[Start GIVEN TEXT]
The soft spots are straightforward. The abstract states the final numbers but gives no training details, no ablation results that remove one module at a time, no error bars, and no significance tests. Without those, there is no way to know whether the reported deltas come from the proposed modules or from other differences in the fine-tuning setup. The stress-test concern about unisolated gains is accurate on the evidence supplied.

This paper is aimed at the small group of researchers working on EEG emotion recognition with foundation models. Someone already running similar experiments might pick up the head design as an idea to test, but the current text does not give enough to evaluate the claims.

I would not send it for peer review in this form. If the full manuscript contains the missing ablations and controls, then it could be worth a referee's time as an incremental methods note; otherwise it stays at the level of an unverified claim.

Referee Report

1 major / 0 minor

Summary. The manuscript proposes MSCGC-KAN, a structured task head for fine-tuning the pre-trained CBraMod EEG foundation model on emotion recognition. The head combines multi-scale causal graph convolution (for temporal dynamics and learnable inter-channel connectivity) with Kolmogorov-Arnold feature mapping (for nonlinear classification). On the FACED and SEED-VII datasets the method reports balanced accuracies of 60.66% and 33.27%, respectively, corresponding to gains of 5.91 and 2.03 percentage points over the CBraMod+Linear baseline.

Significance. If the reported gains can be isolated to the proposed components, the work would demonstrate that compact, domain-structured task heads can meaningfully improve adaptation of EEG foundation models while preserving the backbone's representations. This would be a practical contribution to affective computing pipelines that rely on pre-trained models.

major comments (1)

[Abstract] Abstract (results paragraph): The central claim attributes the 5.91 pp and 2.03 pp balanced-accuracy improvements specifically to the multi-scale causal graph convolution, learnable inter-channel connectivity modeling, and KAN components. However, the manuscript supplies only the end-to-end comparison against the linear baseline; no ablation studies that remove or replace individual modules, no matched-capacity controls, no optimizer/training-protocol details, and no statistical significance tests on the deltas are referenced. This prevents verification that the observed lifts arise from the claimed mechanisms rather than other experimental factors.
[End GIVEN TEXT]
[Start DATA ROWS]
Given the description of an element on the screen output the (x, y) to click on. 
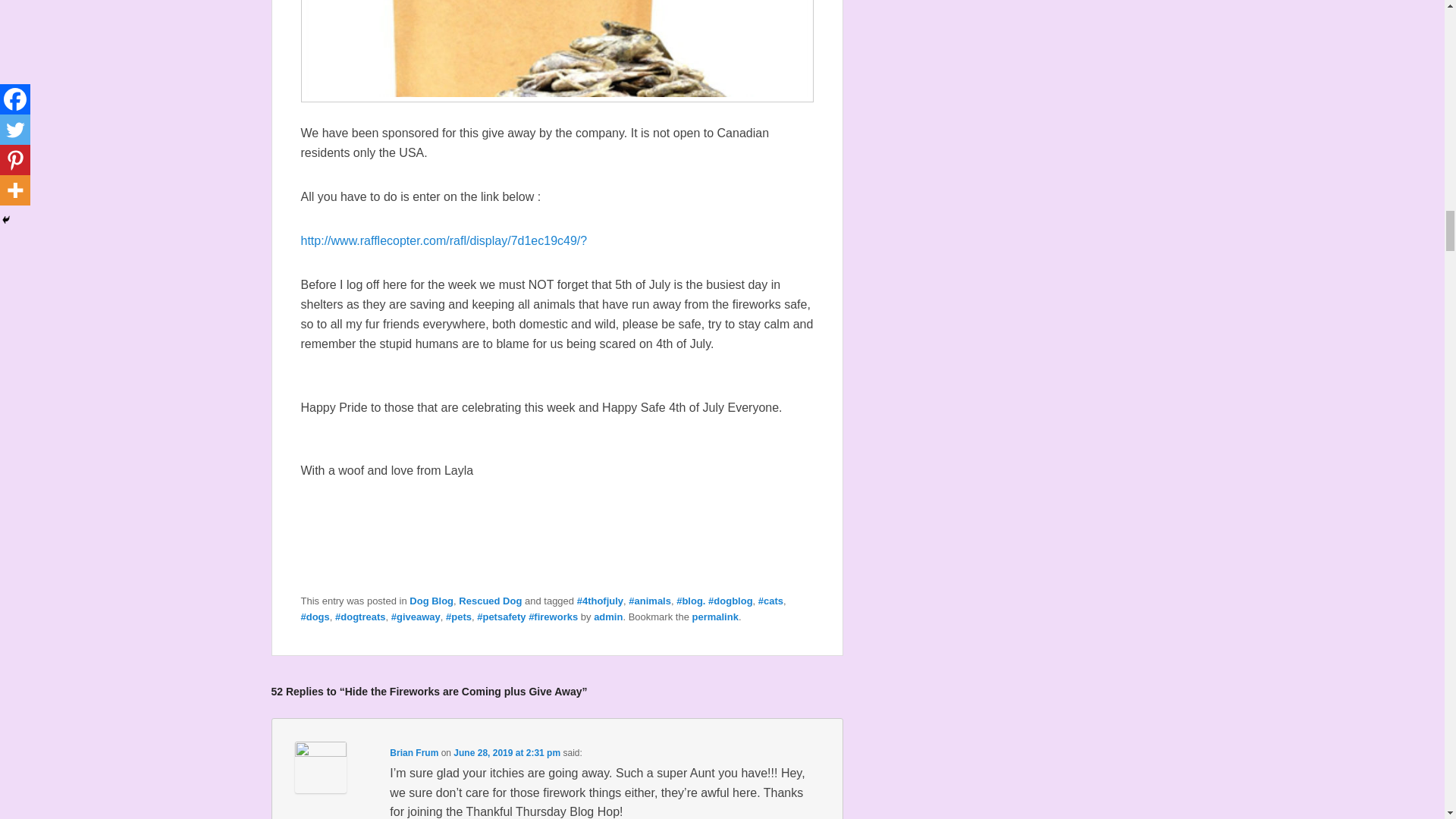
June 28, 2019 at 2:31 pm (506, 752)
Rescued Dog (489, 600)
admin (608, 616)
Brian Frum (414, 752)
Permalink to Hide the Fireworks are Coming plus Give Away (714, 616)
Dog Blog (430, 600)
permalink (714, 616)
[End DATA ROWS]
[Start DATA ROWS]
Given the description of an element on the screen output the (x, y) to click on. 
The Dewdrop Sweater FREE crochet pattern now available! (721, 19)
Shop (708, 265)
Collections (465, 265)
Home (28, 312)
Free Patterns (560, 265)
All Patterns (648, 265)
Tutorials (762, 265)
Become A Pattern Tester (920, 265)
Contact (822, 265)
[End DATA ROWS]
[Start DATA ROWS]
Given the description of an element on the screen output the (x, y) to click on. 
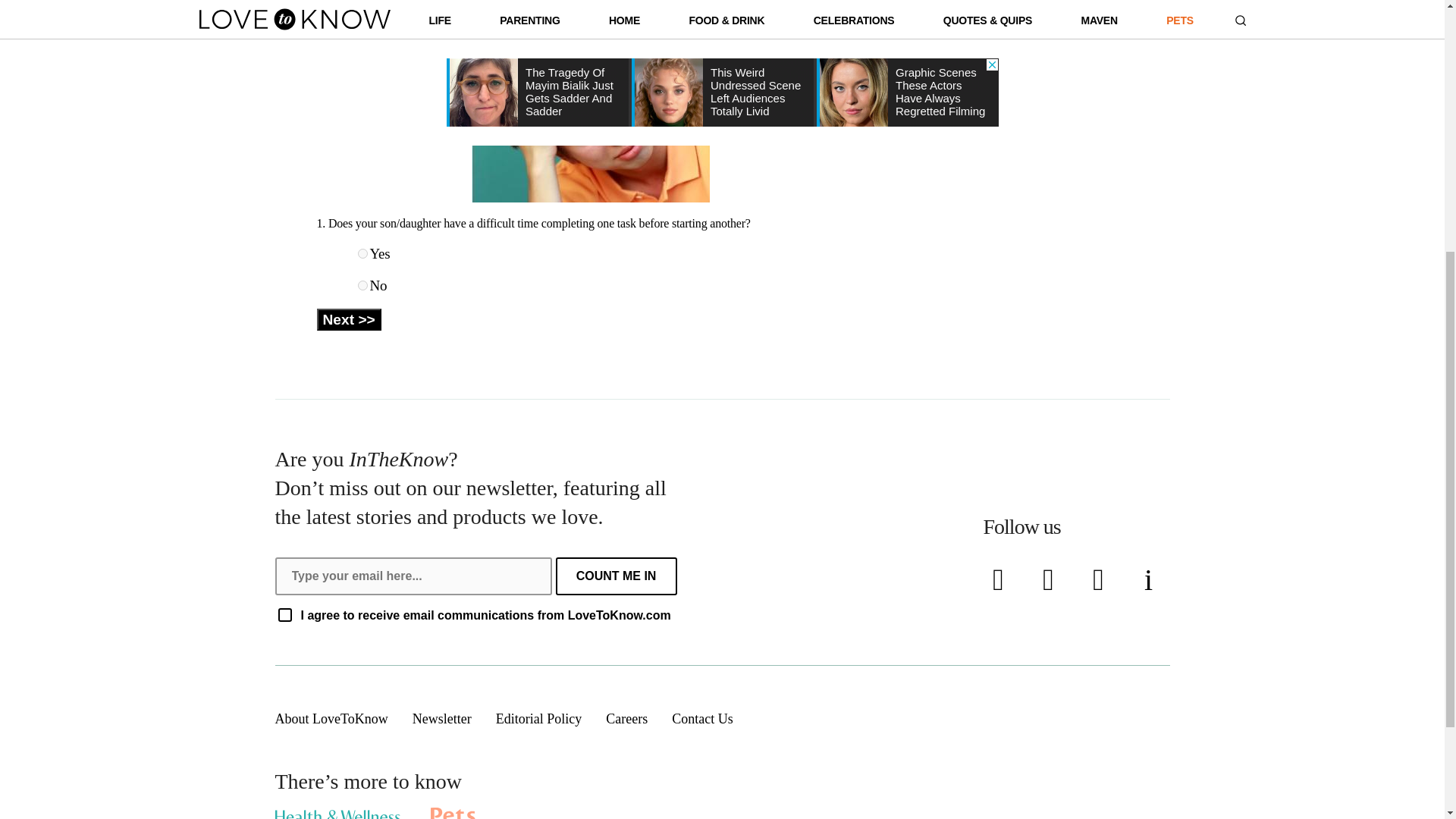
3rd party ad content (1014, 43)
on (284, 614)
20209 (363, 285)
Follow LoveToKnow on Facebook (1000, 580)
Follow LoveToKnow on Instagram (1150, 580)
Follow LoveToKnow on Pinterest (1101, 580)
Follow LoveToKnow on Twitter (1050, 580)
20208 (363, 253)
[End DATA ROWS]
▸ **GOALS**
#1 In the given text, what balanced accuracy does the proposed method report on the FACED dataset?
#2 List each line of the rows that contains the string "Patterns". Case counts.

▸ **EXPECTED RESPONSES**
#1 60.66%

#2
Free Patterns (560, 265)
All Patterns (648, 265)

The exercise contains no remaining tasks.